Data for this exercise>

◇ ◇ ◇ ◇ ◇ ◇ ◇

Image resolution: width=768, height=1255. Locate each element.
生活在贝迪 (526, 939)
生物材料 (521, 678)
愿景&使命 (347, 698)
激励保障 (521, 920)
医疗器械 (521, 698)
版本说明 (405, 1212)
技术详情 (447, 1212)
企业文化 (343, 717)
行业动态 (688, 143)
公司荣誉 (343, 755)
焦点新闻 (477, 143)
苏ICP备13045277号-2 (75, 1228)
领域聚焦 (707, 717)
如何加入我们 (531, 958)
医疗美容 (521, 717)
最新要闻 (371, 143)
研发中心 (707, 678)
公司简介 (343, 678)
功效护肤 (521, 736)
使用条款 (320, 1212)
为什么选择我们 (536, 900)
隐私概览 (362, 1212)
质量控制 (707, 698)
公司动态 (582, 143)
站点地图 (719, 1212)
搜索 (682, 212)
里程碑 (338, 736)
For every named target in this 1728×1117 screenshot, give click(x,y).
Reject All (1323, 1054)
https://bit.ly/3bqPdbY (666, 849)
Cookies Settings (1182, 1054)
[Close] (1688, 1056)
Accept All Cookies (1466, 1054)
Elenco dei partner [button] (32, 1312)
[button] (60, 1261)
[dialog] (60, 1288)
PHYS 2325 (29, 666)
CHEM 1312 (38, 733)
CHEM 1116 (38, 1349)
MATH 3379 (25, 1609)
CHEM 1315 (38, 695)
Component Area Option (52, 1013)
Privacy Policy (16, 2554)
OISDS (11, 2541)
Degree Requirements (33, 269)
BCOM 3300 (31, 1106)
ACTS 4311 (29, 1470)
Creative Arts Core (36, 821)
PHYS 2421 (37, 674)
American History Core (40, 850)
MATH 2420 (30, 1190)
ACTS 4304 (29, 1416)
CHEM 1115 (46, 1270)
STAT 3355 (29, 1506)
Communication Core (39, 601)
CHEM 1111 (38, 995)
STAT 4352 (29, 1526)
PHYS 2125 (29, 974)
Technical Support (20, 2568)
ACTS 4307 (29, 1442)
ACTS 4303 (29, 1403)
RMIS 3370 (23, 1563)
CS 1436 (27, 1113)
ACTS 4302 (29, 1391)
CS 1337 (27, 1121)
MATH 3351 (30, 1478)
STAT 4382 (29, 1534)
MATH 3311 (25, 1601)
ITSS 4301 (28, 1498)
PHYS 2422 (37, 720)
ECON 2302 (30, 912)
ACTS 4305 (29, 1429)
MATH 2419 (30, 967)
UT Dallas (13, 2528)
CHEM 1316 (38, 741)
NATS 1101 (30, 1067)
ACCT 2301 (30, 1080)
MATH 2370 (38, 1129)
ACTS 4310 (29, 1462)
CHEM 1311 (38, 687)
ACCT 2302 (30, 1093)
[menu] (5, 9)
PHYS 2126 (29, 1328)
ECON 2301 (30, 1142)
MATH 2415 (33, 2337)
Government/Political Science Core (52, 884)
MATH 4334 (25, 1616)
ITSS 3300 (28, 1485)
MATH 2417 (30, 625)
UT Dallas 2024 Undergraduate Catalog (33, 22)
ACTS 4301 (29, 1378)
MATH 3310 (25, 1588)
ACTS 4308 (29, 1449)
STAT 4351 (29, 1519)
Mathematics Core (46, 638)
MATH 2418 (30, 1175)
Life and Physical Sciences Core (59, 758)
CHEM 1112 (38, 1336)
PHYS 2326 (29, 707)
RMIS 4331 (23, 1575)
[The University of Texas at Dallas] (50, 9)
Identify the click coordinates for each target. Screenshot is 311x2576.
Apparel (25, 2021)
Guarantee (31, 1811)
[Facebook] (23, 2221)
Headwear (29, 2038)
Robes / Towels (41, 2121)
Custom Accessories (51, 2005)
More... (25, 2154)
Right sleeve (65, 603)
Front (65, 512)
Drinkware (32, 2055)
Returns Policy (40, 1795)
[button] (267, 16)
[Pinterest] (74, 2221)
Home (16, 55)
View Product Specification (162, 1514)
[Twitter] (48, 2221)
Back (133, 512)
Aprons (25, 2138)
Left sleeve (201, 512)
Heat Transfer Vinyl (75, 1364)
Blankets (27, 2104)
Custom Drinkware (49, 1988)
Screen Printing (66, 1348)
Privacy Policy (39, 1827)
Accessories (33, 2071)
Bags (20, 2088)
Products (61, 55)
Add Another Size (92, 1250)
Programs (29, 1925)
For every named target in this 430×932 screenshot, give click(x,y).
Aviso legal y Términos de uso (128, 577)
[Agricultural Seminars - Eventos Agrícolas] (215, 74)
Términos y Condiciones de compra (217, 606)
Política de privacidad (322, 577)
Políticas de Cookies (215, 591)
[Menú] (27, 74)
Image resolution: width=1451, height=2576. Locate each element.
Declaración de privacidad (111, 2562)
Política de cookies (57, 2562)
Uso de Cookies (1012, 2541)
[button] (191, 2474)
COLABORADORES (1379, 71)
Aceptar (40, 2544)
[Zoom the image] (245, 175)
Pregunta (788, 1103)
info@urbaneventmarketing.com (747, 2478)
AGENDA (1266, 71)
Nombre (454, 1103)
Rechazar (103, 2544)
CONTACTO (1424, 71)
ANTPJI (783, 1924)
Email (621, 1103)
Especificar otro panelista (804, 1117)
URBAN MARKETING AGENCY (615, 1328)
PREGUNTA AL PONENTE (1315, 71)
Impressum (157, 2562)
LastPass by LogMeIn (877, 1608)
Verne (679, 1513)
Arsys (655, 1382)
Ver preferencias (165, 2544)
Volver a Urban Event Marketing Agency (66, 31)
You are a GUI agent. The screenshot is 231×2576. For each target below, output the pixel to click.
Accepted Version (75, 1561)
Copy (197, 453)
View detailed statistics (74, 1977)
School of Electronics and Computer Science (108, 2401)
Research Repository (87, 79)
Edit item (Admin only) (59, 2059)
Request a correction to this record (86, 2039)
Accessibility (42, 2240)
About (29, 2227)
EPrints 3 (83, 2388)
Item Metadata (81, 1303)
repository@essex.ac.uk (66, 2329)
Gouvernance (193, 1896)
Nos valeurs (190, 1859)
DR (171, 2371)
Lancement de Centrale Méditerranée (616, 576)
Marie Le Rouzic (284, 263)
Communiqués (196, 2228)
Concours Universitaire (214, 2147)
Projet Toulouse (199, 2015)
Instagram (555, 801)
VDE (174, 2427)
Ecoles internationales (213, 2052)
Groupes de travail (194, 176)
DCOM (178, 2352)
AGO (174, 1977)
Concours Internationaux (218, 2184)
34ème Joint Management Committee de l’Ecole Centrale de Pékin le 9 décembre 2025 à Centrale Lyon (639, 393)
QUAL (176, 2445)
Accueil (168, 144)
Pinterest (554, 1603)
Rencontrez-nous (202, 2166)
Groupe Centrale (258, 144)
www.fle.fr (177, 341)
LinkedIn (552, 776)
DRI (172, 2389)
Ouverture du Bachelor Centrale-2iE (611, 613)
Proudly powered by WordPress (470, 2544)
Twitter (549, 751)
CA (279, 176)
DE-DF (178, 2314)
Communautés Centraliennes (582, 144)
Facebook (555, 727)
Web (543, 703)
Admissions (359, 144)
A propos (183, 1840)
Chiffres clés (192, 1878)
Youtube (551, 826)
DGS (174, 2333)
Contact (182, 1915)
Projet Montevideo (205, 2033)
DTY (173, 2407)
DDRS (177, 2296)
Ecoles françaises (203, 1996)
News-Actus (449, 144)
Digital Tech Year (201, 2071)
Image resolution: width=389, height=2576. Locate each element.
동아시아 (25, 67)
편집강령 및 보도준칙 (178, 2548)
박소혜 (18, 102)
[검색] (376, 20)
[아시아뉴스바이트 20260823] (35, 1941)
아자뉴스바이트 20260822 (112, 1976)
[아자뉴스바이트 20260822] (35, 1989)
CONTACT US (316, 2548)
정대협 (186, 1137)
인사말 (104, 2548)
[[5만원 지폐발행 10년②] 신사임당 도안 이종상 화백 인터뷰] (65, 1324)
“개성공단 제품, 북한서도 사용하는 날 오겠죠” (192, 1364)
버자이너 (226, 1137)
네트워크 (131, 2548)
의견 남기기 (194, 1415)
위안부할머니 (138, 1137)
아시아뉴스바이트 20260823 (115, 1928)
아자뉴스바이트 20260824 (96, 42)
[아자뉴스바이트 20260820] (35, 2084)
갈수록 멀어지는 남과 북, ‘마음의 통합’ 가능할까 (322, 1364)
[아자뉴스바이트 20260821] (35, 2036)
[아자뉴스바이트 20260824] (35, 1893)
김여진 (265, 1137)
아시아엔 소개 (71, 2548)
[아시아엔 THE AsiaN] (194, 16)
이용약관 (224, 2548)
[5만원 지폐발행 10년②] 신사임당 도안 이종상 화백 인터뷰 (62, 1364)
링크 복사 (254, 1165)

◇ ◇ ◇ ◇ ◇ ◇ ◇

Exercise details>
The answer is every line in the data where the word "Dallas" appears.

Completed exercise>
UT Dallas (13, 2528)
UT Dallas 2024 Undergraduate Catalog (33, 22)
[The University of Texas at Dallas] (50, 9)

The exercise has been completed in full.